Even at 100, still making a splash



After swimming the 50-meter freestyle Sunday morning, Marie Kelleher climbed out of the pool, posed for a few pictures — she was like a celebrity, so many people wanted to put their arms around her and smile for a camera — and eventually pulled on some dry clothes.
Once she had run the gauntlet of well-wishers, I asked if she felt good during the race.
“No,” she said with a laugh, “but I finished.”
Finish, she did — and set a national record, which is pretty much what she does every time she swims a race since she recently ascended into an age group where there isn’t a lot of competition. She turned 100 in December.
Still, Sunday’s swim at the steamy NOVA of Virginia Aquatic Center in the David Gregg III Memorial Meet, the Virginia Masters Swim Team’s annual winter meet for swimmers ages 18 to 100-plus, was something of a milestone. It was Kelleher’s first race since she turned 100, and also her first since she experienced what she discreetly referred to as “this problem.”
By this problem, she meant a stroke, and I don’t mean the butterfly.
After swimming one morning in early November, she was having breakfast when she discovered she couldn’t pick up a spoon. She phoned one of her sons, and her speech was slurred, so he hustled to her Glen Allen home and took her to the hospital.
She was fortunate, she said, the stroke was a mild one.
After weeks of relentless rehabilitation, Kelleher regained her strength and coordination. Now, she’s driving again — yes, she drives herself to work; she remains chairman of Kelleher Corp., the family business — and she’s back in the pool, swimming laps several days a week before dawn.
I want to be like her if I get to be 100.
Nancy Miller, the director of Sunday’s meet, has known Kelleher for years and used to be her coach.
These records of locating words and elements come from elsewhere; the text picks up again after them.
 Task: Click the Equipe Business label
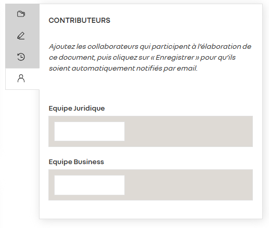[76, 162]
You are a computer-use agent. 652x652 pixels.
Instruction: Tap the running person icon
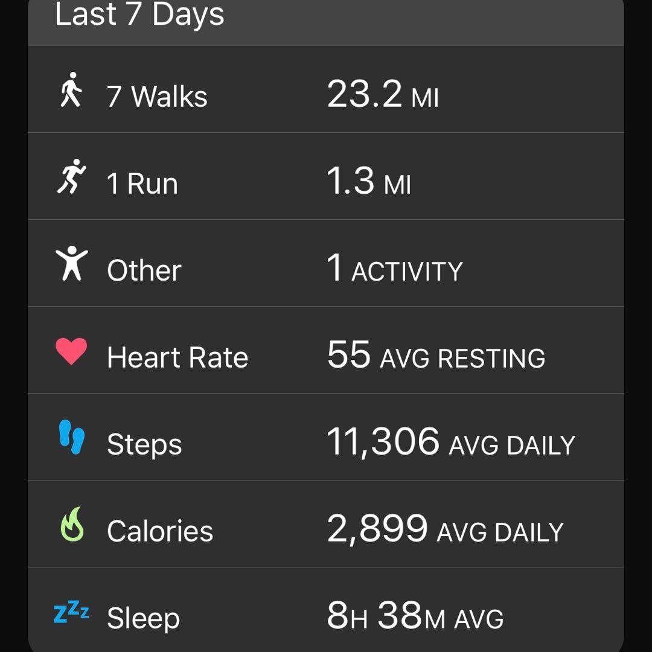(x=71, y=177)
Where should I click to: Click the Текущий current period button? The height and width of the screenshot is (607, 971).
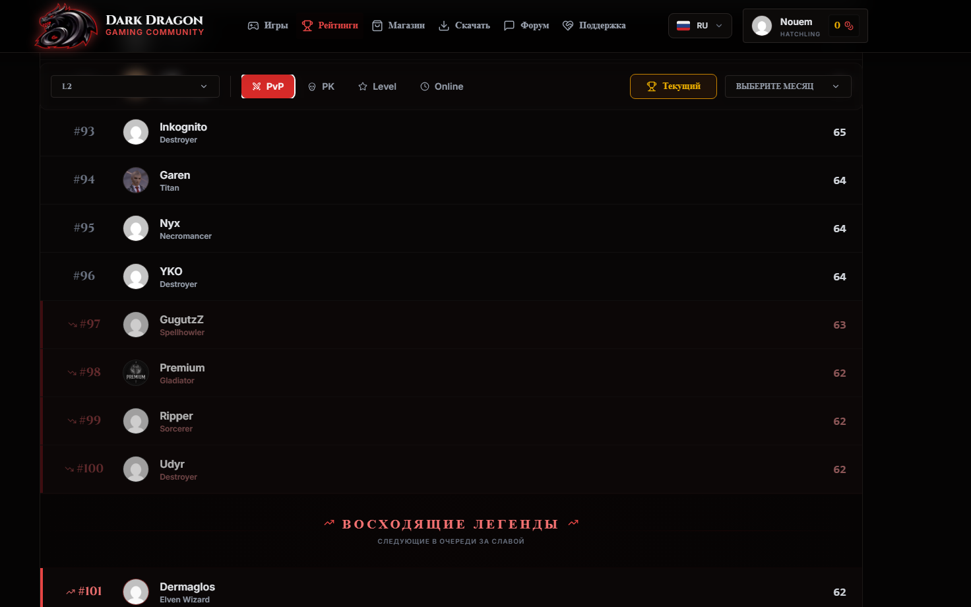[x=673, y=86]
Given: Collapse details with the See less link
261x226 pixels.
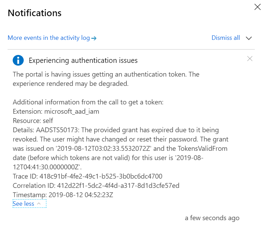Looking at the screenshot, I should pos(23,204).
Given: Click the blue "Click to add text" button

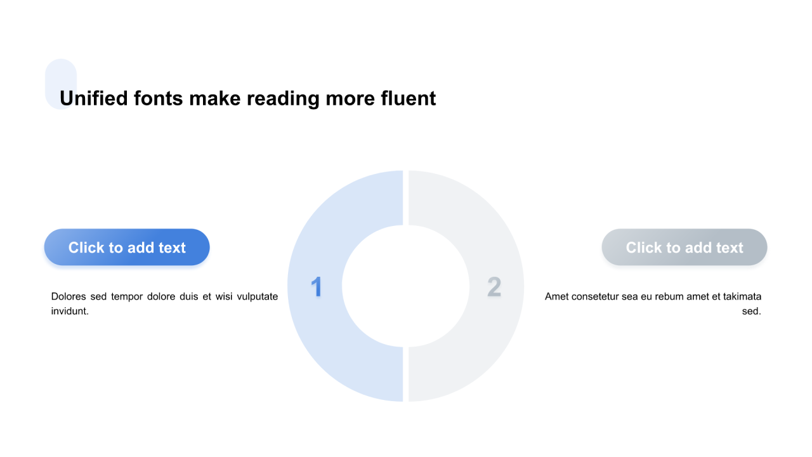Looking at the screenshot, I should click(127, 248).
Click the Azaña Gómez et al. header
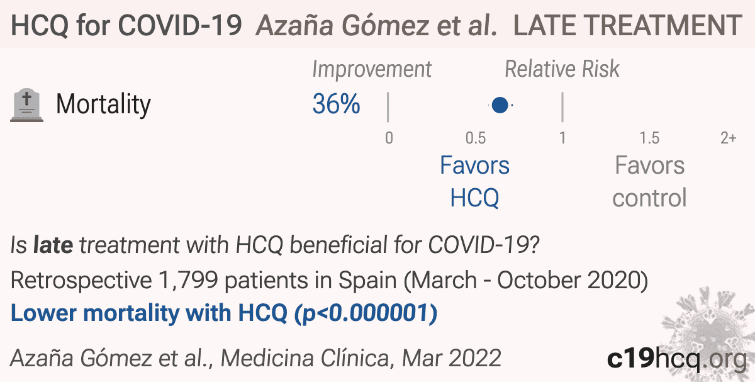Image resolution: width=755 pixels, height=382 pixels. click(x=378, y=26)
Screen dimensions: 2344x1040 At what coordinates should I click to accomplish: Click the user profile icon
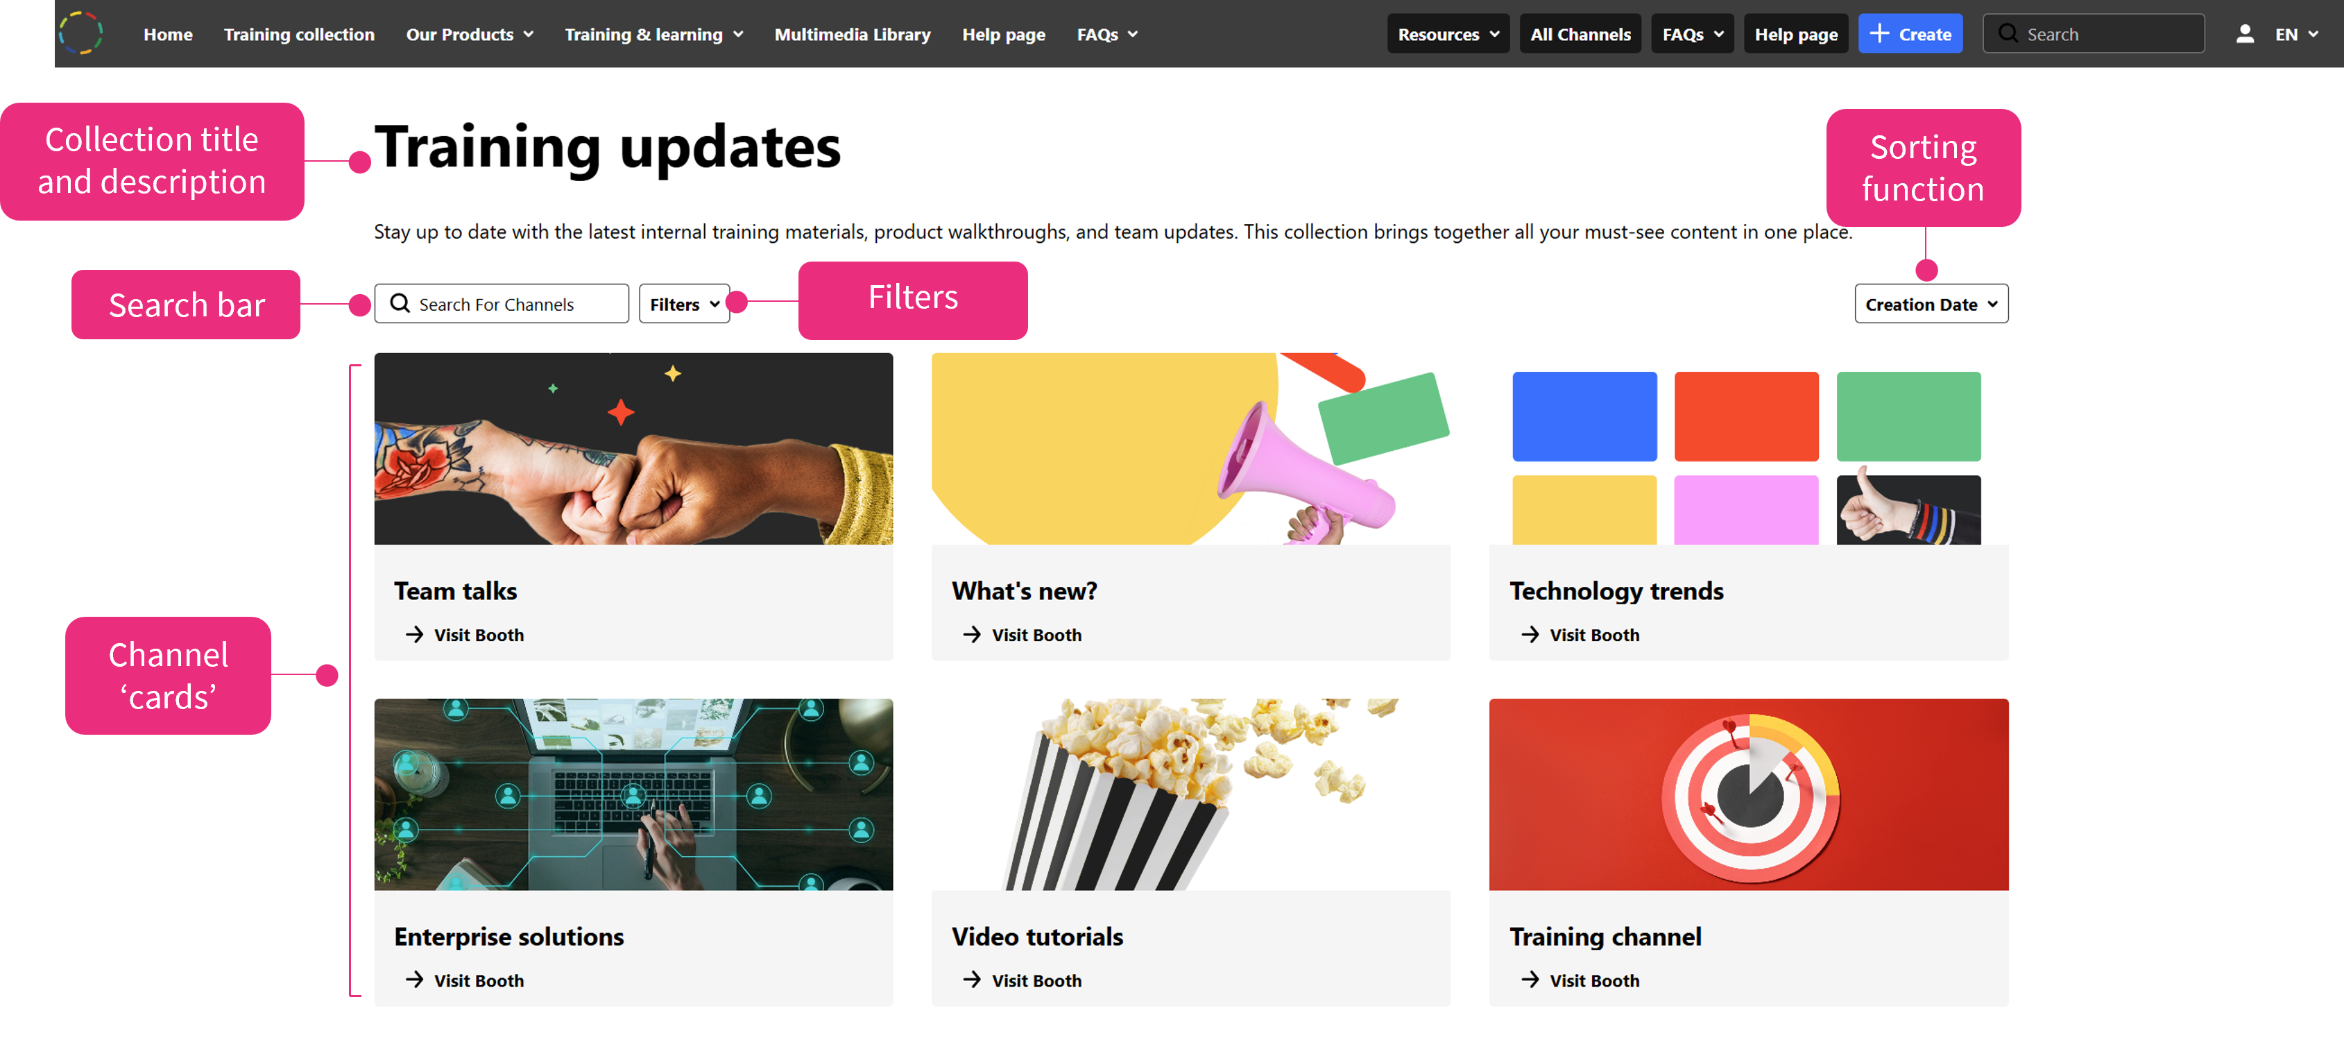coord(2244,35)
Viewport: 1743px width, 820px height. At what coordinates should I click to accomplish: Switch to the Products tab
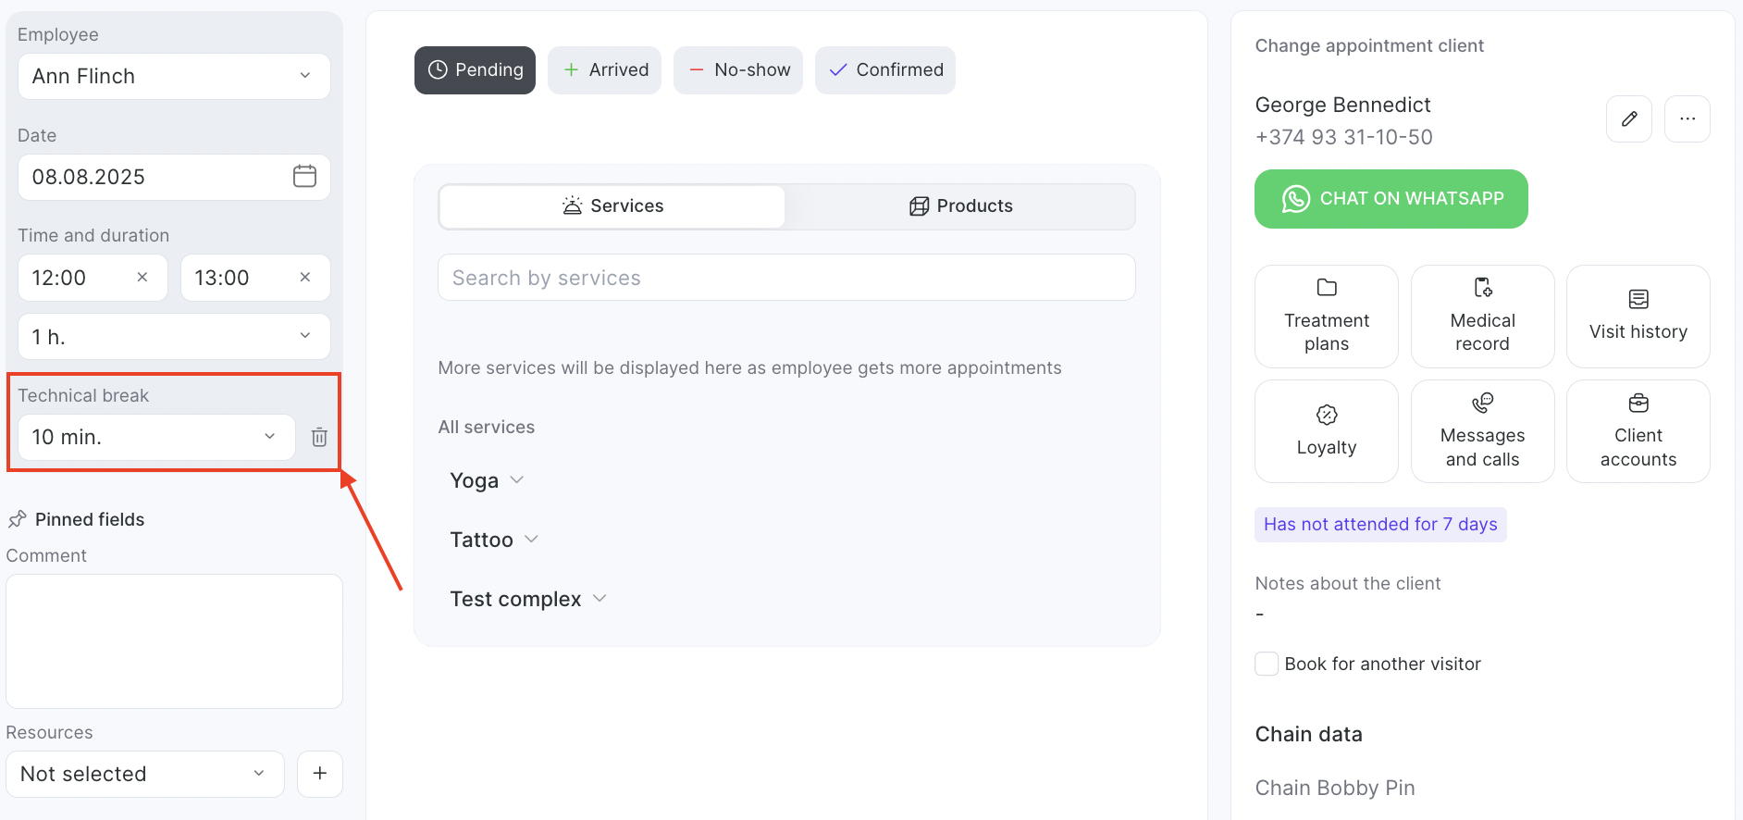960,206
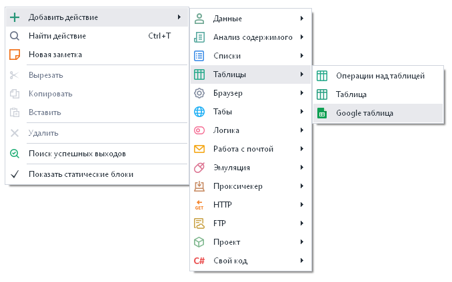
Task: Open the Эмуляция menu entry
Action: coord(232,168)
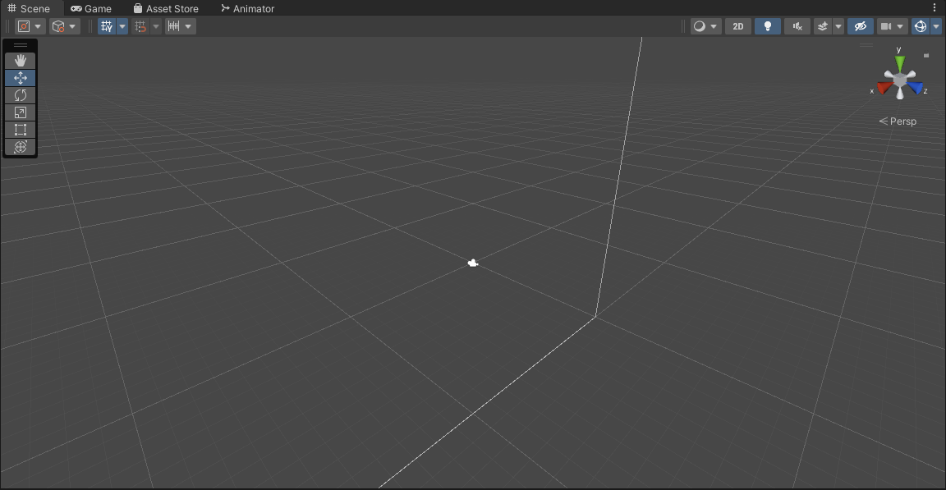Select the Move tool
This screenshot has height=490, width=946.
click(x=20, y=78)
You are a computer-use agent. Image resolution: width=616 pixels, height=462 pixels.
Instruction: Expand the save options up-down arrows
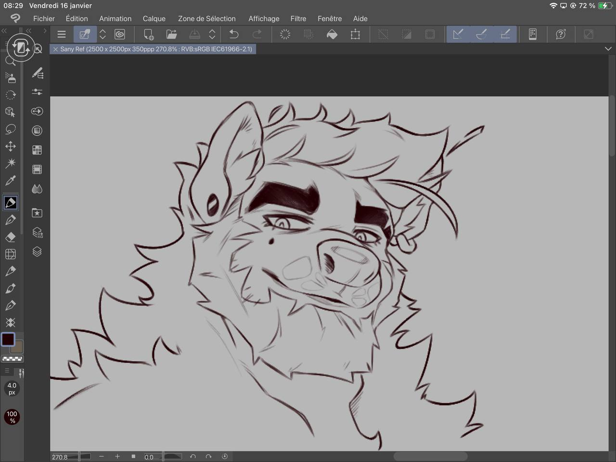click(x=212, y=34)
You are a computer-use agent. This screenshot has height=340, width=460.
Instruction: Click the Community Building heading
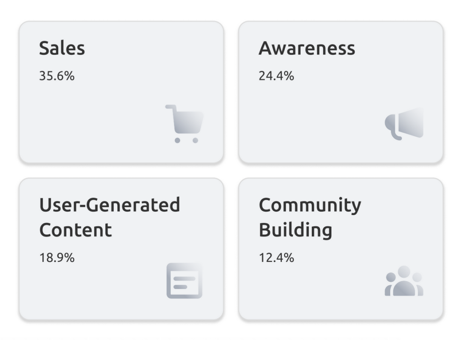(310, 217)
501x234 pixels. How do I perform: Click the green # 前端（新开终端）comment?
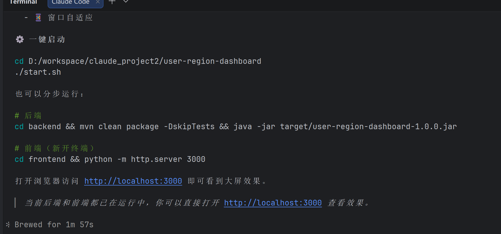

She confirmed to me that Kelleher is at once modest and reserved, yet also determined and fiercely competitive.
“Marie is indeed a force of nature,” Miller said, before adding: “She is, quite simply, my hero.”
Kelleher spent her early childhood in Brooklyn, N.Y., in a household where German and English were spoken until her father, who was born in Switzerland, came home from his job with a plastering company one day and said they had better stop speaking German, or else he might be accused of being a spy. World War I was in progress.
Soon after, the family moved to Alexandria, where Kelleher did most of her growing up and where she learned to swim at a municipal pool, the afternoon reward for a morning of chores. However, she didn’t swim competitively until she “retired” at age 65, and her daughter, who did a lot of swimming, thought it would be good for her mother to do the same, so she signed her up for a meet.
“I got hooked,” said Kelleher.
Swimming wasn’t her only post-retirement pursuit. She began taking classes at Virginia Commonwealth University — not to earn a degree, but to “keep my mind in shape” — and learned to do needlepoint and even took piano lessons.
“I didn’t want to just vegetate,” she said. “That, I think, is the worst thing you can do.”
She doesn’t watch television, preferring to read instead. She has never smoked, and alcohol holds no appeal; a long-ago sip of wine didn’t do anything for her. Nor does she drink coffee, tea or sodas. She is, however, a fan of chocolate.
When I visited Kelleher at her home last week, she warned me that she is a slow swimmer — “I guess age does that to you,” she said with a laugh — and how she hates that she might delay others.
No one seemed to be bothered at Sunday’s meet, in which most swimmers were a fraction of her age. The next-oldest swimmer was 90, and several swimmers are in their 80s.
It’s true the other swimmers in her race were finished with their 50 meters by the time she made the turn at 25. What she lacks in speed, though, she makes up in efficiency: She truly glides across the water in the sort of effortless manner of someone who knows what she’s doing. Her approach is simple: a nice, steady pace with no thrashing about, just as she has led her life.
The crowd began to cheer as she made the turn and roared when she finished, standing and applauding, appreciating not so much outright speed as a victory of personal and historic achievement. Miller said she knows of only two registered master swimmers over the age of 100, both in Europe. This is not something you see every day.
When it was over, Kelleher was greeted by a small mob of children, grandchildren and great-grandchildren. “It’s a family reunion,” her son Joe said of each of his mom’s swim meets.
Her time Sunday was 1:58.08. She didn’t feel it was her best, but every athlete has off days. Yet, when you’re 100 and you’re three months out from lying in a hospital being treated for a stroke, I can’t help but think every day you can swim is a good one.